``robotparser`` ---  Parser for robots.txt
******************************************

Note: The ``robotparser`` module has been renamed ``urllib.robotparser``
  in Python 3.0. The *2to3* tool will automatically adapt imports when
  converting your sources to 3.0.

This module provides a single class, ``RobotFileParser``, which
answers questions about whether or not a particular user agent can
fetch a URL on the Web site that published the ``robots.txt`` file.
For more details on the structure of ``robots.txt`` files, see
http://www.robotstxt.org/orig.html.

class robotparser.RobotFileParser

   This class provides a set of methods to read, parse and answer
   questions about a single ``robots.txt`` file.

   set_url(url)

      Sets the URL referring to a ``robots.txt`` file.

   read()

      Reads the ``robots.txt`` URL and feeds it to the parser.

   parse(lines)

      Parses the lines argument.
•••••
> **STATED EXERCISE 1**: In the robotparser documentation, retype the passage starting with "This class provides" and going on through "parse(lines)".
> **STATED EXERCISE 2**:
Answer these questions from the robotparser documentation:
(a) What is the module renamed to in Python 3.0?
(b) What is the name of the single class the module provides?
(c) What does the read() method do?
> **STATED EXERCISE 3**:
Do these statements agree with the robotparser documentation? Answer yes or no for each and quote the words that decide it.
(a) The 2to3 tool adapts imports automatically when converting sources to 3.0.
(b) The set_url method parses the lines argument.
(c) RobotFileParser answers questions about several robots.txt files at once.

> **DATA BLOCK**:
•••••
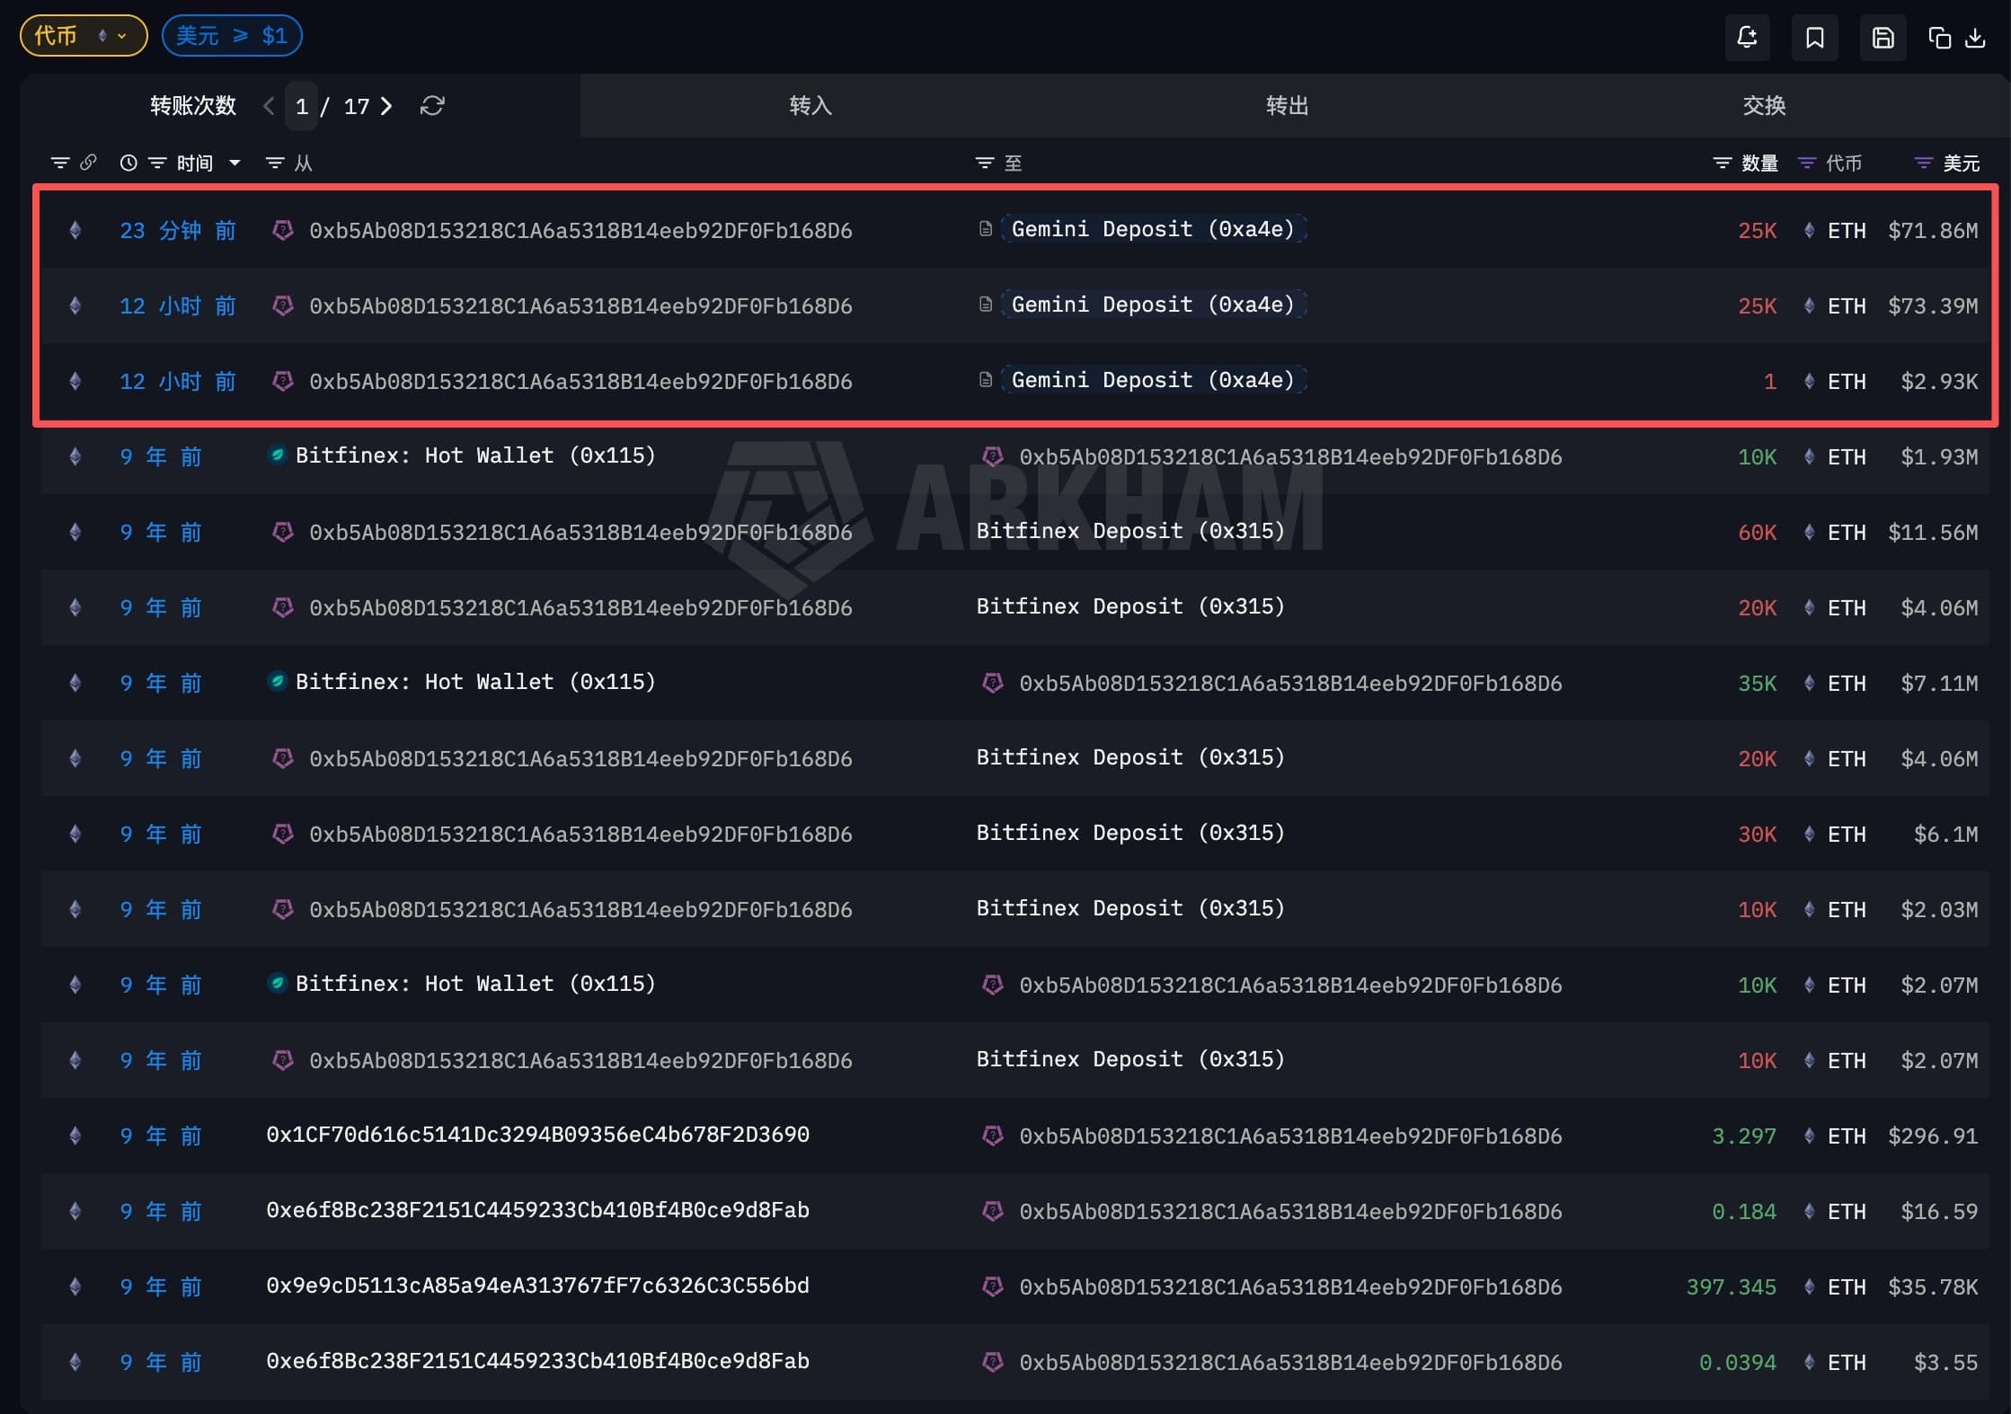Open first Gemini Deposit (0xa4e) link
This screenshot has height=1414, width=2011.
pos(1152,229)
•••••
> **WRITTEN ANSWER 1**:
This class provides a set of methods to read, parse and answer
   questions about a single ``robots.txt`` file.

   set_url(url)

      Sets the URL referring to a ``robots.txt`` file.

   read()

      Reads the ``robots.txt`` URL and feeds it to the parser.

   parse(lines)

> **WRITTEN ANSWER 2**:
(a) urllib.robotparser
(b) RobotFileParser
(c) It reads the robots.txt URL and feeds it to the parser.

> **WRITTEN ANSWER 3**:
(a) Yes: "The *2to3* tool will automatically adapt imports when converting your sources to 3.0."
(b) No: "Sets the URL referring to a ``robots.txt`` file."
(c) No: "answer questions about a single ``robots.txt`` file."